[Start of SUPPLIED RECORDS]
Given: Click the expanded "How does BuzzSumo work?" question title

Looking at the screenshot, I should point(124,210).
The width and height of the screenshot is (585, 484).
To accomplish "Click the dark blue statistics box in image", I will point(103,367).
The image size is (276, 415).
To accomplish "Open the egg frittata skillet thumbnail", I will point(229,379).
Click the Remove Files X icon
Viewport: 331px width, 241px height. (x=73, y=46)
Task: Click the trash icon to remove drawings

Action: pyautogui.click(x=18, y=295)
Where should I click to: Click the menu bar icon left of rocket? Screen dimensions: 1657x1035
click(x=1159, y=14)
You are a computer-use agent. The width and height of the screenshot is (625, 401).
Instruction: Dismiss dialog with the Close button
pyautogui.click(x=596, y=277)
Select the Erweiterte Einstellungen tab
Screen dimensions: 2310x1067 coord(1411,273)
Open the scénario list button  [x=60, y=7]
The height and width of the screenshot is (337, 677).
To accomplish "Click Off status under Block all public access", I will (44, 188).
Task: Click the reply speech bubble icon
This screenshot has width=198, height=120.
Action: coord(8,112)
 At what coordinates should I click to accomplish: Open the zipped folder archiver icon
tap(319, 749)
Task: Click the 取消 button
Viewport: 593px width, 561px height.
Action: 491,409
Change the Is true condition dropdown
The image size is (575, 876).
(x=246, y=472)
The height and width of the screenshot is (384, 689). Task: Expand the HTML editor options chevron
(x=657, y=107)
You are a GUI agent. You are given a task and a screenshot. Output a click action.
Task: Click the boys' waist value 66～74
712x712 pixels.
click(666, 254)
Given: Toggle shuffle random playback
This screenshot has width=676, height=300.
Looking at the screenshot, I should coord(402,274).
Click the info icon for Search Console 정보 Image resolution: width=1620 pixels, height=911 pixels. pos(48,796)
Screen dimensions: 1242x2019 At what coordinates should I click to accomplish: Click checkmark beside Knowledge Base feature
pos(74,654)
[End of SUPPLIED RECORDS]
EXERCISE PROMPT
Rewrite the entries above so that every "icon" becomes "symbol", and leave everything else unchanged.

ANSWER TO THIS TASK
Given: Click the expanded "How does BuzzSumo work?" question title

Looking at the screenshot, I should point(124,210).
The width and height of the screenshot is (585, 484).
To accomplish "Click the dark blue statistics box in image", I will point(103,367).
The image size is (276, 415).
To accomplish "Open the egg frittata skillet thumbnail", I will point(229,379).
Click the Remove Files X symbol
Viewport: 331px width, 241px height. (x=73, y=46)
Task: Click the trash symbol to remove drawings

Action: pyautogui.click(x=18, y=295)
Where should I click to: Click the menu bar symbol left of rocket? Screen dimensions: 1657x1035
click(x=1159, y=14)
You are a computer-use agent. The width and height of the screenshot is (625, 401).
Instruction: Dismiss dialog with the Close button
pyautogui.click(x=596, y=277)
Select the Erweiterte Einstellungen tab
Screen dimensions: 2310x1067 coord(1411,273)
Open the scénario list button  [x=60, y=7]
The height and width of the screenshot is (337, 677).
To accomplish "Click Off status under Block all public access", I will (44, 188).
Task: Click the reply speech bubble symbol
This screenshot has width=198, height=120.
Action: coord(8,112)
 At what coordinates should I click to accomplish: Open the zipped folder archiver symbol
tap(319, 749)
Task: Click the 取消 button
Viewport: 593px width, 561px height.
Action: 491,409
Change the Is true condition dropdown
The image size is (575, 876).
(x=246, y=472)
The height and width of the screenshot is (384, 689). Task: Expand the HTML editor options chevron
(x=657, y=107)
You are a GUI agent. You are given a task and a screenshot. Output a click action.
Task: Click the boys' waist value 66～74
712x712 pixels.
click(666, 254)
Given: Toggle shuffle random playback
This screenshot has width=676, height=300.
Looking at the screenshot, I should coord(402,274).
Click the info symbol for Search Console 정보 Image resolution: width=1620 pixels, height=911 pixels. pos(48,796)
Screen dimensions: 1242x2019 At what coordinates should I click to accomplish: Click checkmark beside Knowledge Base feature
pos(74,654)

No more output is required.